● **Was zu tun ist**
Formatieren Sie die nachstehenden Daten Zeile für Zeile als nummerierte Liste und lassen Sie dabei Leerzeilen weg.

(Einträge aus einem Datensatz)
⁂

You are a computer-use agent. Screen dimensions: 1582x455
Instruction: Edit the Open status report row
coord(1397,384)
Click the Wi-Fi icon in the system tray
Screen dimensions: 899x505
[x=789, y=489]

⁂

● **Vollständige Ausgabe**
1. You are a computer-use agent. Screen dimensions: 1582x455
2. Instruction: Edit the Open status report row
3. coord(1397,384)
4. Click the Wi-Fi icon in the system tray
5. Screen dimensions: 899x505
6. [x=789, y=489]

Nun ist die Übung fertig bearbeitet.